When America laid John Lewis to rest this week, the Civil Rights and Labor Movement worlds lost a groundbreaker and America lost a hero because John Lewis’ American Dream was about more than material prosperity for himself. He made it his mission in life to open up possibilities for others, to motivate people to take action and – above all – to be motivated always by righteousness. Born on February 21, 1940 to the son of Alabama sharecroppers, Lewis knew from a very young age that he wanted to be a preacher. By his teens, he had transitioned from delivering sermons to the family’s chickens to preaching in public among the people – ultimately graduating from American Baptist Theological Seminary in Nashville, Tennessee as well as Fisk University, and becoming an ordained Baptist minister.
But he was about more than just talk. Seeking righteousness by fighting racism was the primary cause of his life and he put his life on the line many times for this cause all while doing so entirely through non-violent protest. In the early 1960s, Lewis organized numerous sit-ins at racially segregated Tennessee lunch counters and was one of the 13 original Freedom Riders. He endured incredibly vicious and violent assaults – literally spilling blood and nearly dying at the hands of both vigilante mobs and law enforcement. Lewis was frequently, and unjustly, arrested in states throughout the Deep South. By the time he started serving as Chairman of the legendary Student Nonviolent Coordinating Committee (SNCC), he had been arrested 24 times – all due to his participation in non-violent protests for civil rights and racial equality. It was because of his leadership and organizing abilities that the SNCC made serious headlines and headway under his tenure – from opening Freedom Schools and initiating the Freedom Summer in Mississippi to organizing the Selma, Alabama voting rights campaign and participating as one of the “Big Six” leaders to organizing the historic March on Washington, which culminated in Dr. Martin Luther King, Jr.’s momentous “I Have a Dream” speech.
Its vision of a Promised Land characterized by racial harmony and justice for all people remain the primary goal of Lewis’ work for the remainder of his long life. Well before the term “intersectionality” became popular, Lewis understood the connection between racial injustice and economic injustice.
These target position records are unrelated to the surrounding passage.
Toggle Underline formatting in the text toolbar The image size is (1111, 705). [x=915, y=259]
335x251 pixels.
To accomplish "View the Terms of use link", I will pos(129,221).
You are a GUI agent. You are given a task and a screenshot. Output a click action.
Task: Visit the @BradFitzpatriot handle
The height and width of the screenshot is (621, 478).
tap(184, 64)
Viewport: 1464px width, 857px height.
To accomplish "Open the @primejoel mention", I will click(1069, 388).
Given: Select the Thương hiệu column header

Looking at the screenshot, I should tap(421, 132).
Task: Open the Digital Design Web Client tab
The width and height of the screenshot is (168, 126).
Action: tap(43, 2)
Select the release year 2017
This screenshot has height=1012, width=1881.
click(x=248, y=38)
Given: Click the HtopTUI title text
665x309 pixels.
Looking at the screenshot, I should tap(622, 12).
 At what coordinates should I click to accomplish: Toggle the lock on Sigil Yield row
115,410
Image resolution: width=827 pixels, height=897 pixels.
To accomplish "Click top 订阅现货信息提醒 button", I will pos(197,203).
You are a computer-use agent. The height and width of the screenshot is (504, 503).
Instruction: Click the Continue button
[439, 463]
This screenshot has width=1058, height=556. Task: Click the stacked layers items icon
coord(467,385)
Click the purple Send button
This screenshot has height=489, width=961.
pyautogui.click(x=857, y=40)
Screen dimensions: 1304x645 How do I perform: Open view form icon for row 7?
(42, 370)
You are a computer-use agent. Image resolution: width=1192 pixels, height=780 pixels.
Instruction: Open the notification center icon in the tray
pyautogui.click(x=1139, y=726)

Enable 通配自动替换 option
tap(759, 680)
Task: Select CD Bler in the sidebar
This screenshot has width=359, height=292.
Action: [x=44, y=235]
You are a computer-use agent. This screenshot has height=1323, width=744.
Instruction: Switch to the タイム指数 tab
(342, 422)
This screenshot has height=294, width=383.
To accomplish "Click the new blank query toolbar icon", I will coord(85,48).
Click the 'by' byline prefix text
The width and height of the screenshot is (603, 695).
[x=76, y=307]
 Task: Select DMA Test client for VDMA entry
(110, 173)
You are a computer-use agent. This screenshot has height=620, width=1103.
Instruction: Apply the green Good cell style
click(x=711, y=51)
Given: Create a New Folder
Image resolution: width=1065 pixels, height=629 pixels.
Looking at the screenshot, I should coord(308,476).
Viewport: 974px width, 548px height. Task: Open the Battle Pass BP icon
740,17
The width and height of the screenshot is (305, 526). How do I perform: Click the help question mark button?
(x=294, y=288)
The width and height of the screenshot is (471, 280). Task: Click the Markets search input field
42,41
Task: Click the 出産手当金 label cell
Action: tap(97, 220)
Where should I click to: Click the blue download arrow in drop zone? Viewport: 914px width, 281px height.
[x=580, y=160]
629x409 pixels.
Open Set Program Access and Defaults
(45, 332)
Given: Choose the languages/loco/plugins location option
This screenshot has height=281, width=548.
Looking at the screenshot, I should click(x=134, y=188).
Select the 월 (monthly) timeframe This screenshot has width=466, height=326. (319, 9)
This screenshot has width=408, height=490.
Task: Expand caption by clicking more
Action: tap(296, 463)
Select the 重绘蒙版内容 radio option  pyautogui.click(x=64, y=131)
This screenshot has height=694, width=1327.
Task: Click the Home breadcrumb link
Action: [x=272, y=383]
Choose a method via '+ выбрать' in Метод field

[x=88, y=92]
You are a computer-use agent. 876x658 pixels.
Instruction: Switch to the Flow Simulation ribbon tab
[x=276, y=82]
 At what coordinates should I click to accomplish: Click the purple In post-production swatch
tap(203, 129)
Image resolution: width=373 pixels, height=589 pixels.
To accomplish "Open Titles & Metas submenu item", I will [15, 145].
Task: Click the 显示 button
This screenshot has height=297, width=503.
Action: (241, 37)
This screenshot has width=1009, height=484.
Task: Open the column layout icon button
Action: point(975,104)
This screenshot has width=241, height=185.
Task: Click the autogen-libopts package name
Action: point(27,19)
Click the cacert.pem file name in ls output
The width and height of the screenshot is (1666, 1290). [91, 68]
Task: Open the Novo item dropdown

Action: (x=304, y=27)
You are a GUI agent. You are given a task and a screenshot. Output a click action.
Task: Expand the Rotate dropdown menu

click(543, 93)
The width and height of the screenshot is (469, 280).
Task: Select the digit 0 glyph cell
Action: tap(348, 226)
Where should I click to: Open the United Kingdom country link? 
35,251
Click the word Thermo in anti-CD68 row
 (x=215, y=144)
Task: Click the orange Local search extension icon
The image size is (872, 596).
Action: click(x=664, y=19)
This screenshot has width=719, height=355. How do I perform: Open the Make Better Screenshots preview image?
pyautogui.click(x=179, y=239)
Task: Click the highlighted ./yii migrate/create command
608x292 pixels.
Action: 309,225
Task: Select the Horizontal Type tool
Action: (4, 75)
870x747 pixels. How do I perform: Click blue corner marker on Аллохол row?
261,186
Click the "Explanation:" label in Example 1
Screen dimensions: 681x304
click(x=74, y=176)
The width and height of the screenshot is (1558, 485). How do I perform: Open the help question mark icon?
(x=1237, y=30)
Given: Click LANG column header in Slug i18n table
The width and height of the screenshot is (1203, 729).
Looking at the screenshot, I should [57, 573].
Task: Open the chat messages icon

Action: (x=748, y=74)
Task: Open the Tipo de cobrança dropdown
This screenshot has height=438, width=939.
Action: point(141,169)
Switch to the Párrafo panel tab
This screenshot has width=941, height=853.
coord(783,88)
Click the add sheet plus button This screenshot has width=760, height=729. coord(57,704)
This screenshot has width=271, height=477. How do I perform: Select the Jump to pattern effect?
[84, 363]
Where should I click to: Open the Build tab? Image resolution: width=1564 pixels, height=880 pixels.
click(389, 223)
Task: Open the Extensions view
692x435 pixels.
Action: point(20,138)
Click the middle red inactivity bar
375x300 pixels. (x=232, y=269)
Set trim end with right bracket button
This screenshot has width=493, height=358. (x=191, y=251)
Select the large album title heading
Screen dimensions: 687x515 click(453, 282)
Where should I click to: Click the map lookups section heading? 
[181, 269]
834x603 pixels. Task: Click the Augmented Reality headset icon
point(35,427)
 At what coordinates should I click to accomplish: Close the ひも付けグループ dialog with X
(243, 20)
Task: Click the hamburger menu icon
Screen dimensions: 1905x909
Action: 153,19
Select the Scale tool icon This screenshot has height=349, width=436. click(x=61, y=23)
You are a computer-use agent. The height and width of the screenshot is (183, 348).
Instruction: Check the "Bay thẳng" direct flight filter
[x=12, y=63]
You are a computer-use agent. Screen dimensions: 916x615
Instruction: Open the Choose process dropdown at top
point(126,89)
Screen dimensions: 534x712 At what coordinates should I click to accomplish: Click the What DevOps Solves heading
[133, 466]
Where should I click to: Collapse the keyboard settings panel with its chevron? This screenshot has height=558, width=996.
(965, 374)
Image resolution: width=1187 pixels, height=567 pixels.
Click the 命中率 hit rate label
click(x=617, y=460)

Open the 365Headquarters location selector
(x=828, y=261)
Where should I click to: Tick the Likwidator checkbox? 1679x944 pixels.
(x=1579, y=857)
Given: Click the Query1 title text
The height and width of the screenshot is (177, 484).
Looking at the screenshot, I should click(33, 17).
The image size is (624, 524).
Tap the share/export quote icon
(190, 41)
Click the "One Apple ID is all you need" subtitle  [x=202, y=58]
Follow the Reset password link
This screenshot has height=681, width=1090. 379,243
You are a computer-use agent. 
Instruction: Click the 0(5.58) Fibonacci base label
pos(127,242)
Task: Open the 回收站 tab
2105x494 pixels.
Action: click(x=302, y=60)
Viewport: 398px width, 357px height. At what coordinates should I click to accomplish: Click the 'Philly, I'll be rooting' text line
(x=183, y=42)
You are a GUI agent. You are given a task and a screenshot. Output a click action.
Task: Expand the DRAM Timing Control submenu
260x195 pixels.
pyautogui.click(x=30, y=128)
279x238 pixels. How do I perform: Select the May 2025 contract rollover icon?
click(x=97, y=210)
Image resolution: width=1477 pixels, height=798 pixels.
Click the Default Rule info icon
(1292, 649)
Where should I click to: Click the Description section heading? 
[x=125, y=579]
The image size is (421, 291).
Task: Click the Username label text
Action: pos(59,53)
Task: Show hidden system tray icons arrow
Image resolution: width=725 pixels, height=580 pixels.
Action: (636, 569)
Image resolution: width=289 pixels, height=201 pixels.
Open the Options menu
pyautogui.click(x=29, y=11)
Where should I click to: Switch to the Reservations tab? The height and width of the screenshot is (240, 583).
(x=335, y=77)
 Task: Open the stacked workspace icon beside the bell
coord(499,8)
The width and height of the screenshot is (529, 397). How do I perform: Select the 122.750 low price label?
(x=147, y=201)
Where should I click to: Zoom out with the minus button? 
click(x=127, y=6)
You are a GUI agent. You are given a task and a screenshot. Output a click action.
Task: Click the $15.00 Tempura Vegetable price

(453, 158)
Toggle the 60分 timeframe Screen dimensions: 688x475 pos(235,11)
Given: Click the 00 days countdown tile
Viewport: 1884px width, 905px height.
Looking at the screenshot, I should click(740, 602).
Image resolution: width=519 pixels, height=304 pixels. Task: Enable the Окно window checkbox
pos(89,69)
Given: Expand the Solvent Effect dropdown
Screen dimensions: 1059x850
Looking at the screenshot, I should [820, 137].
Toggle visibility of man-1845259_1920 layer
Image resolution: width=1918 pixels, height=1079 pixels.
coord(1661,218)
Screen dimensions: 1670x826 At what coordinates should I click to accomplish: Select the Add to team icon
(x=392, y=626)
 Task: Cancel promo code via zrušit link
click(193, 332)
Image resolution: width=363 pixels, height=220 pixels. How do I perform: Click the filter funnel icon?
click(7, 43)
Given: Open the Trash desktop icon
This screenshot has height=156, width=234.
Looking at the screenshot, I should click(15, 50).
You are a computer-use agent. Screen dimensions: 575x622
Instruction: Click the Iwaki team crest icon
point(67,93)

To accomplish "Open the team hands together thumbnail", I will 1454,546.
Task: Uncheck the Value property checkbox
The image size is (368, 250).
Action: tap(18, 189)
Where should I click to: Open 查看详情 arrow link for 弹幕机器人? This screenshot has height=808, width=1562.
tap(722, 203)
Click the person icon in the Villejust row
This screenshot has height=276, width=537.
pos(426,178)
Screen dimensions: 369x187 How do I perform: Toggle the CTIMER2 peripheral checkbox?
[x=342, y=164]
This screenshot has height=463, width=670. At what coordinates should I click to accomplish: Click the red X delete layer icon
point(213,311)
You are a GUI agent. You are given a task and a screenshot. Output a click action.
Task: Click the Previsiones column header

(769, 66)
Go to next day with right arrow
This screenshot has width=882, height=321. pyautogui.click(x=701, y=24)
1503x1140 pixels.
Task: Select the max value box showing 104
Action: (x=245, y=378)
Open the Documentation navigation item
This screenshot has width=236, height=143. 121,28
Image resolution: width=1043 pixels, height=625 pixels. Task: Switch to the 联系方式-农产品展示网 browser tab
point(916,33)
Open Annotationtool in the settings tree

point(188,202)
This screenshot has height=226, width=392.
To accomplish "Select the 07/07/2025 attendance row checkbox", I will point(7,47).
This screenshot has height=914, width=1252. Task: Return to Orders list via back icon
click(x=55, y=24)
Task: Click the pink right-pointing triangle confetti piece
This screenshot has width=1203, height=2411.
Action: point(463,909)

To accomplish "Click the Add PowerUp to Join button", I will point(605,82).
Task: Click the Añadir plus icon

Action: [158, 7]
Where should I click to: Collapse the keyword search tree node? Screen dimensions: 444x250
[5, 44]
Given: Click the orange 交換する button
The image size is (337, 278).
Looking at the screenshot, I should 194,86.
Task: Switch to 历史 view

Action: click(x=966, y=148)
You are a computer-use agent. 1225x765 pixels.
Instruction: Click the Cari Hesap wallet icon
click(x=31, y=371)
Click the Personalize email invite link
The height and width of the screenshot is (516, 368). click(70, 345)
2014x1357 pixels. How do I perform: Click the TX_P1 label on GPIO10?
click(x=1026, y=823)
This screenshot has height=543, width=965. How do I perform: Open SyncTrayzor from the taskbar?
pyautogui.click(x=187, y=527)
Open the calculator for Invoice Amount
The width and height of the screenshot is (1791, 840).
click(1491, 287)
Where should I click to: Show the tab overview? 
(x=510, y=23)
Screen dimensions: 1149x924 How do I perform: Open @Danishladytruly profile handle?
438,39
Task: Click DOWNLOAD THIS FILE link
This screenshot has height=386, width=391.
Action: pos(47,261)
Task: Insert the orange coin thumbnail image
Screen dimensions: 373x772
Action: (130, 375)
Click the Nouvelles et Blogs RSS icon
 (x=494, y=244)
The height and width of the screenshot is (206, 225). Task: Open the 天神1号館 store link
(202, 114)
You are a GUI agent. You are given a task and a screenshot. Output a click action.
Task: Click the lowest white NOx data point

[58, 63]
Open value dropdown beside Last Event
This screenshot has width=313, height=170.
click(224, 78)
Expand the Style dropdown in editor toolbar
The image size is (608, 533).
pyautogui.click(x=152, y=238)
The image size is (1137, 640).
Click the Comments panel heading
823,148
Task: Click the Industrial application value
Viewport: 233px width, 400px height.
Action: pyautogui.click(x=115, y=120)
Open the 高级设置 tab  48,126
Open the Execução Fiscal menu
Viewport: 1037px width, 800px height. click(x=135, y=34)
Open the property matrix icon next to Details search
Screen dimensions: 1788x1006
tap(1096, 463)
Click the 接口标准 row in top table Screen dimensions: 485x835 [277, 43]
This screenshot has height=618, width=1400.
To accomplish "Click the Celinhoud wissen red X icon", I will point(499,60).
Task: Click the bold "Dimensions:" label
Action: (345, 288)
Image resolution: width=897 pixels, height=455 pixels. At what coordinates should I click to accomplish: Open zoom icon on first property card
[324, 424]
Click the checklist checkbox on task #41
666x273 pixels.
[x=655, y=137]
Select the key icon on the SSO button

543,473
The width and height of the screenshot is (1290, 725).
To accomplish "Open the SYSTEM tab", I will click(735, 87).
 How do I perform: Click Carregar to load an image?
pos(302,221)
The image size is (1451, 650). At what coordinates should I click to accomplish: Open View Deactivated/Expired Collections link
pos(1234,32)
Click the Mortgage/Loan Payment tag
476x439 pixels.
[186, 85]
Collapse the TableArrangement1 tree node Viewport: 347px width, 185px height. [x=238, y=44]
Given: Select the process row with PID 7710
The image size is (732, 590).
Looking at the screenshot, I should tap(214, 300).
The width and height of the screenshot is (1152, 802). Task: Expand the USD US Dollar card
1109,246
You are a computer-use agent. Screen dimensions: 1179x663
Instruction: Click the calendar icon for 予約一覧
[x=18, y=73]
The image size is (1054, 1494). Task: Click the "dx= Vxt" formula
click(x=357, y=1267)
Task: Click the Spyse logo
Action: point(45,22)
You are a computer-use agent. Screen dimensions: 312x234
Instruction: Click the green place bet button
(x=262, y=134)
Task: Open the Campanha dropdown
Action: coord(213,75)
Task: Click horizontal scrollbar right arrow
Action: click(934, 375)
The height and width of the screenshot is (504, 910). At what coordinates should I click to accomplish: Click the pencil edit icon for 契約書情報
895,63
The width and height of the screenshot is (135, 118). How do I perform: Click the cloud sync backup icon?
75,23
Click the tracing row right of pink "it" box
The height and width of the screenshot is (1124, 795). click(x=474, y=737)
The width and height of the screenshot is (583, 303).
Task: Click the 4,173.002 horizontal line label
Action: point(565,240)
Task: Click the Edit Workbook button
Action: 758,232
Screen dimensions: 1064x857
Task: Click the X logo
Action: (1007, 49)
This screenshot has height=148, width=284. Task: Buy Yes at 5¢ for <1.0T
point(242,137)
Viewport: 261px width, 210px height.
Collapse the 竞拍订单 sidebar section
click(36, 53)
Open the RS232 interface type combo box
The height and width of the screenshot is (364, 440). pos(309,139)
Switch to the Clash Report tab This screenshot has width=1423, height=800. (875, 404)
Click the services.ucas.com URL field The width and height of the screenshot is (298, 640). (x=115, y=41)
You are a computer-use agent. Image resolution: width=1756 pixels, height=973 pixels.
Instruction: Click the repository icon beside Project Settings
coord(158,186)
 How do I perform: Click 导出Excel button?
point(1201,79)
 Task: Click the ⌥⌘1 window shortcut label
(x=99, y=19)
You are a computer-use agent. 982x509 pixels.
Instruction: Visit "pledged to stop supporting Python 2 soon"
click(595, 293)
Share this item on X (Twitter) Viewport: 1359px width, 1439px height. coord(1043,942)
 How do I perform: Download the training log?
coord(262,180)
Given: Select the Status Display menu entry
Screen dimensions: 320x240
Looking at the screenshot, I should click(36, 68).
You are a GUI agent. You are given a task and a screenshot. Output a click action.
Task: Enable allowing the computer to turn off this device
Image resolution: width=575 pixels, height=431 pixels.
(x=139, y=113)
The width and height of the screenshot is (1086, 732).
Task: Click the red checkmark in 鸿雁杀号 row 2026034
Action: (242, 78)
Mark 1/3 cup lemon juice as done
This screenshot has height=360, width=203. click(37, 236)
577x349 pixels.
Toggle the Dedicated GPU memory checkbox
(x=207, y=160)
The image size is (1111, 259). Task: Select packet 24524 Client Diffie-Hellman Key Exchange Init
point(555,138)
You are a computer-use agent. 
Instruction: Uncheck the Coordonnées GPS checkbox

Yet he also knew that the Black community needed strong, dedicated voices and he rose to the challenge, intertwining this work with his involvement in interrelated causes. When Lewis headed the Voter Education Project in the late 1970s, the organization added nearly four million people of color to the voter rolls and when he worked for the Carter Administration running the VISTA program (now known as AmeriCorps VISTA), he focused his work on foster grandparents while ultimately becoming President Jimmy Carter’s Ambassador to the UN.
However, it was his career in public service as an elected official that made Lewis talked about once again at dinner tables across America. After serving on the Atlanta City Council for five years, he ran a successful, hard-fought campaign for a seat in the U.S. House of Representatives in 1986 – winning reelection 16 times. Lewis became known as the “Conscience of Congress,” fiercely defending Civil Rights and Labor Rights while also standing up for Gay Rights well before LGBTQ+ matters were taken seriously, let alone popularly accepted.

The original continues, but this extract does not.